- DIRECTIVE 1
List every database named in the "databases" array of the Metabase support post.

- PAGE EXTRACT
How are you hosting Metabase and how much memory+CPU resources are available?
The Metabase log you provided is not for exports.

{
"browser-info": {
"language": "en-GB",
"platform": "Linux x86_64",
"userAgent": "Mozilla/5.0 (X11; Linux x86_64) AppleWebKit/537.36 (KHTML, like Gecko) Chrome/90.0.4430.212 Safari/537.36",
"vendor": "Google Inc."
},
"system-info": {
"file.encoding": "UTF-8",
"java.runtime.name": "OpenJDK Runtime Environment",
"java.runtime.version": "1.8.0_292-8u292-b10-0ubuntu1~18.04-b10",
"java.vendor": "Private Build",
"java.vendor.url": "http://java.oracle.com/",
"java.version": "1.8.0_292",
"java.vm.name": "OpenJDK 64-Bit Server VM",
"java.vm.version": "25.292-b10",
"os.name": "Linux",
"os.version": "5.4.0-1056-aws",
"user.language": "en",
"user.timezone": "Etc/UTC"
},
"metabase-info": {
"databases": [
"h2",
"presto",
"mysql"
],
"hosting-env": "unknown",
"application-database": "mysql",
"application-database-details": {
"database": {
"name": "MySQL",
"version": "5.7.33-log"
},
"jdbc-driver": {
"name": "MariaDB Connector/J",
"version": "2.6.2"
}
},
"run-mode": "prod",
"version": {
"tag": "v0.37.0",
"date": "2020-10-22",
"branch": "release-x.37.x",
"hash": "f435e43"
},
"settings": {
"report-timezone": null
}
}
}

This is a r5a.large instance from AWS so a 2vcpu, 16gb virtual machine. (Production we run r5a.xlarge(s) )

- DIRECTIVE 2
Quote the records from the line containing "Where should I click to: Open" through the end of the records.

- RECORD EXCERPTS
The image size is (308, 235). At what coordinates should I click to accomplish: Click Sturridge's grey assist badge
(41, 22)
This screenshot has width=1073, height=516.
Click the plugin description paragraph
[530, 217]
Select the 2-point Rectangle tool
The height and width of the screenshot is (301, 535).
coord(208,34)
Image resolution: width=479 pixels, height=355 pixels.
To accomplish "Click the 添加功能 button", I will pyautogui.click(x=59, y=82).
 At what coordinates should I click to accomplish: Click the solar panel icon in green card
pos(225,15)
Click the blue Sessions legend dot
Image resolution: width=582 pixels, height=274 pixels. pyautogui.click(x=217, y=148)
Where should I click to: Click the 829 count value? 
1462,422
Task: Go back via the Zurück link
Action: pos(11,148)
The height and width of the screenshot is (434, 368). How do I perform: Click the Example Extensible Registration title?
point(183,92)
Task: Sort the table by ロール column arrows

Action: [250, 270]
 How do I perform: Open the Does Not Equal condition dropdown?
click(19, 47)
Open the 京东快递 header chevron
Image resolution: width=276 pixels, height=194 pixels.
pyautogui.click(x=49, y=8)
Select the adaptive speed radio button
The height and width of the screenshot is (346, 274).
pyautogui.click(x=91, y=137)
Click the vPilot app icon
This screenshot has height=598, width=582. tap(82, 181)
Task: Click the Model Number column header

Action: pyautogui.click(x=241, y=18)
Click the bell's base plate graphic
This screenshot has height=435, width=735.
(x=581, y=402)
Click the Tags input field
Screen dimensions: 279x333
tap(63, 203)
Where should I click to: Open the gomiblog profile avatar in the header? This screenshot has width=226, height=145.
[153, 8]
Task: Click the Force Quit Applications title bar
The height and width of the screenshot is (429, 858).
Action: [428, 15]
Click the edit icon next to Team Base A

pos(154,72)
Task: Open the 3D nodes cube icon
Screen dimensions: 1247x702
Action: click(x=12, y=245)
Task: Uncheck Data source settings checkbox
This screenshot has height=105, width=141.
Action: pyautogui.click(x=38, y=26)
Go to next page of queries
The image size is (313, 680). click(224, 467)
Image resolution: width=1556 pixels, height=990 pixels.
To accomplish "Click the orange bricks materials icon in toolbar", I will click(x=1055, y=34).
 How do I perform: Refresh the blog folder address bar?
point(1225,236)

- TASK SOLUTION 1
h2, presto, mysql

- TASK SOLUTION 2
Where should I click to: Open the gomiblog profile avatar in the header? This screenshot has width=226, height=145.
[153, 8]
Task: Click the Force Quit Applications title bar
The height and width of the screenshot is (429, 858).
Action: [428, 15]
Click the edit icon next to Team Base A

pos(154,72)
Task: Open the 3D nodes cube icon
Screen dimensions: 1247x702
Action: click(x=12, y=245)
Task: Uncheck Data source settings checkbox
This screenshot has height=105, width=141.
Action: pyautogui.click(x=38, y=26)
Go to next page of queries
The image size is (313, 680). click(224, 467)
Image resolution: width=1556 pixels, height=990 pixels.
To accomplish "Click the orange bricks materials icon in toolbar", I will click(x=1055, y=34).
 How do I perform: Refresh the blog folder address bar?
point(1225,236)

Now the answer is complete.